Yani bir milyon kişinin günlük toplam harcaması üç milyon lira.

Ancak 900 bin kişi sigara içmiyor.

999 bin 995 kişi de otomobil almıyor.

900 bin kişi “Sigara TÜFE’de niye kapsanıyor” diyebilir.

999 bin 995 kişi de “Ne otomobili” diye itiraz edebilir.

Ama bu itirazlar mevcut durumda havada kalır. Çünkü dedik ya TÜFE belli gelir grubunda olanların değil, tüm Türkiye’nin harcamasını ölçmektedir.

Çözüm belki de özellikle ücret artışlarında kullanılmak üzere bir geçinme endeksi oluşturmak ve hesaplamayı bu endekse göre yapmaktır.

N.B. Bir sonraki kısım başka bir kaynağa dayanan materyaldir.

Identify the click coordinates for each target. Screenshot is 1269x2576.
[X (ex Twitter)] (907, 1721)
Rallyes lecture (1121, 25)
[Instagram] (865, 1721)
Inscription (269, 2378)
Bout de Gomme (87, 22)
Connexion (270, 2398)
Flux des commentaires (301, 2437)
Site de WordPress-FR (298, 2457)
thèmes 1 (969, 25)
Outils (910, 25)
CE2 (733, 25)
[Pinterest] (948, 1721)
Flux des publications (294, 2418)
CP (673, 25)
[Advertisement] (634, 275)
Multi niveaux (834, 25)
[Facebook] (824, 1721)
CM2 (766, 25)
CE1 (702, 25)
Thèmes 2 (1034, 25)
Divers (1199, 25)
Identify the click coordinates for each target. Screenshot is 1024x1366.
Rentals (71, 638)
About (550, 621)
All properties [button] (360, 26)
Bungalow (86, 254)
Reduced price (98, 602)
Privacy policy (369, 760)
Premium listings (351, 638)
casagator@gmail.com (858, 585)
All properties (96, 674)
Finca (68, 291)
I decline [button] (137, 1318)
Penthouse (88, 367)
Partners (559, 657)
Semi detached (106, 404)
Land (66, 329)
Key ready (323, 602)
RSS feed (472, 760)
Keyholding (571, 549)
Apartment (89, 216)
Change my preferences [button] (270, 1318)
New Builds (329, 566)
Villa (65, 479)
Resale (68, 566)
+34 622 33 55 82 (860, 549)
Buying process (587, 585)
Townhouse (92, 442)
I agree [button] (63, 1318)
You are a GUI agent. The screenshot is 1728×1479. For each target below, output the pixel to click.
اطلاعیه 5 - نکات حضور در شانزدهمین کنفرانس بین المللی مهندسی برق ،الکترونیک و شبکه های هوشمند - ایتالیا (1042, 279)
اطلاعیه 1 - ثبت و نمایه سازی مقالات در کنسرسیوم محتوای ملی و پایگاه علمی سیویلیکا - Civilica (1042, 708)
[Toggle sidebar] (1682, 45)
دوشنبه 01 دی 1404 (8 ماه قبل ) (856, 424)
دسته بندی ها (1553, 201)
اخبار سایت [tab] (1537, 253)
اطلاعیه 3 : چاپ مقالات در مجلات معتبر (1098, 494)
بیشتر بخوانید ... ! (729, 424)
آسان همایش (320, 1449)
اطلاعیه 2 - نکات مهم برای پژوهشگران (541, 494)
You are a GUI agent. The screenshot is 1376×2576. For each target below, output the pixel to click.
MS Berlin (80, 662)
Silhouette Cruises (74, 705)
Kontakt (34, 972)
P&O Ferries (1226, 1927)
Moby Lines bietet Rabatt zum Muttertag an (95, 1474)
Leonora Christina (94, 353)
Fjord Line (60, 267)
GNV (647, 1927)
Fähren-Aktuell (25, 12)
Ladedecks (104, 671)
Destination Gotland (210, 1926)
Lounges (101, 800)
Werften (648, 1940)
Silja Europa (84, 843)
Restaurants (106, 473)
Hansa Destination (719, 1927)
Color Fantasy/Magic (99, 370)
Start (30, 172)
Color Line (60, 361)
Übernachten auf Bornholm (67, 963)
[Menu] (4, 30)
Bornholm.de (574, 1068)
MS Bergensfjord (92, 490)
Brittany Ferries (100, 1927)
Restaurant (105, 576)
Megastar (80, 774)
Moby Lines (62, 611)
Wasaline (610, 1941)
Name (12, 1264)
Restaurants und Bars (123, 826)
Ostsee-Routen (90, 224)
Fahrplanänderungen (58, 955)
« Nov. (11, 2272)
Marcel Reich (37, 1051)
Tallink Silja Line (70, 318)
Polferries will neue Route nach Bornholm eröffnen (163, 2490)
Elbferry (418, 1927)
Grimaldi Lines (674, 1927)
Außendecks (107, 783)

İnandırıcı bulunmayan bir veri de işsizlik

Enflasyonla birlikte en çok dikkat edilen ve izlenen bir diğer veri de işsizlikle ilgili olan. 

Ekonomik sıkıntıların had safhaya çıktığı, işsizliğin tırmandığı dönemde bu veriye olan ilginin artması gayet doğal tabii ki. 

TÜİK’in yıpranmış algısı burada da gündeme geliveriyor. Biz de girişte bazı verilerdeki tuhaflığa dikkat çektik. Ekonomik gerçeklerle örtüşmeyen bir durum olduğunu vurguladık. Biz ancak tuhaf gördüğümüz detaya dikkat çekebiliriz; gerçek ölçümü yapma şansımız olmadığı için “Bu veri yanlış” diyemeyiz. 

Vatandaş enflasyonda kendi kendine iyi kötü bir ölçüm yapabilir, yapıyor da zaten. Ama işsizlikte böyle bir ölçüm yapabilmek mümkün değil. 

Ne var ki zamanla şu oluyor; uzun süre işsiz kalan bir kişi ya da üniversiteyi bitirip iş bulamayan bir genç bu sorunun göründüğünden daha büyük olduğunu düşünmeye ve açıklanan verileri inandırıcı bulmamaya başlıyor. 

TÜİK’in inandırıcılık zafiyeti de vatandaşın bu algısını ister istemez pekiştiriyor.